Posted: October 9, 2006 at 1:00 am, Last Updated: November 30, -0001 at 12:00 am

By David Driver

Usually the most stressful situation an undergraduate needs to worry about during a semester is presenting in front of a class. This month five undergraduates from the Department of Environmental Science and Policy are making the leap to the professional world and are giving presentations on their research projects at the annual Geological Society of America meeting on Oct. 22 in Philadelphia.

The students are presenting their posters at the regular session of the convention rather than the undergraduate section, according to Mark Krekeler, assistant professor of environmental science and policy.

The students scheduled to present their findings on their projects are junior earth science major Jill Lepp, senior geology major Kim Cone, and seniors Brandi Long, Mikhail Samsonov and Cynthia Tselepis, all earth science majors.

geology students
Student Cynthia Tselepsis works with Professor Mark Krekeler, left, and fellow student Stephen Elmore to collect soil samples.
Creative Services photo

Krekeler, who assisted the students, estimates that about a dozen Mason undergraduates in the Geology Program have been involved in research of some kind during the past two academic years. “That represents about 20 percent of the students in the department,” says Krekeler.

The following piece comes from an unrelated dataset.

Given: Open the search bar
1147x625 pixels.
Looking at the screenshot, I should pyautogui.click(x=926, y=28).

“We are developing this tradition of undergraduate research,” he says. “It is something special that they can draw from to set them apart from everyone else they are competing against for jobs after graduation. Also, it gives them a major advantage in going to graduate school.”

The students are investigating the causes of variation in building properties of geologic materials to better understand geologic environment and also create or improve geology-based environmental technologies.

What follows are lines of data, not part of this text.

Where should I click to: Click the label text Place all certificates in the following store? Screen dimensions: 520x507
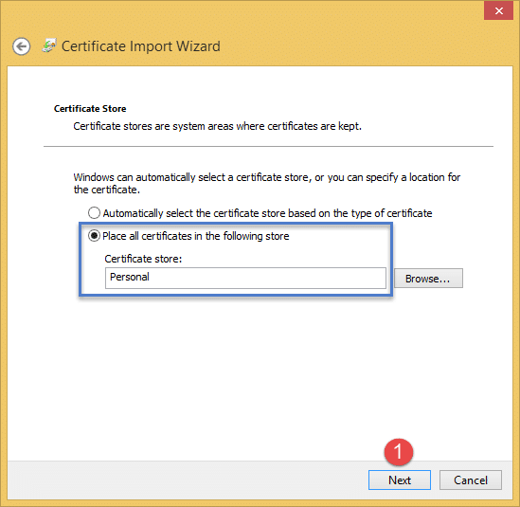click(196, 236)
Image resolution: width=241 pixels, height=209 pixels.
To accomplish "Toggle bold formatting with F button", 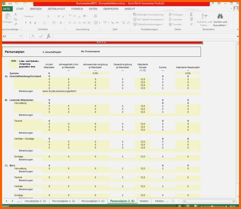I will point(25,23).
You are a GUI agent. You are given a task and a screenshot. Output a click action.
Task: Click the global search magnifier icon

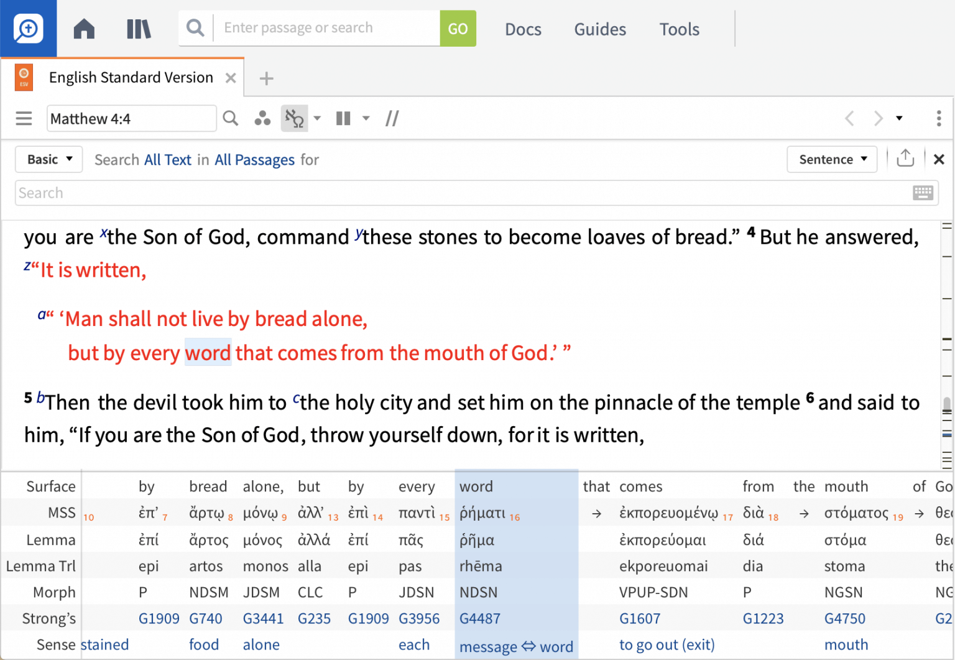point(195,28)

The projects took Tselepsis to the upper Peninsula of Michigan, where she sampled soil at Tahquamenon Bay, Lake Superior. The other four projects dealt with soil samples from Mauzy, Va., in the Shenandoah Valley; Pendleton County, W.Va., near the Virginia border; the Yucatan Peninsula in Mexico; and Dillwyn in central Virginia.

In Dillwyn, Long worked with samples from the Kyanite Mining Corporation, which is the largest kyanite mine in the world. The mine’s products are “used in refractories industry, ceramics, investment casting, kiln furniture, foundries and many other high-temperature applications around the world,” according to the company web site.

Some of the funding for the students’ projects comes from Mason’s Center for Teaching Excellence, according to Krekeler.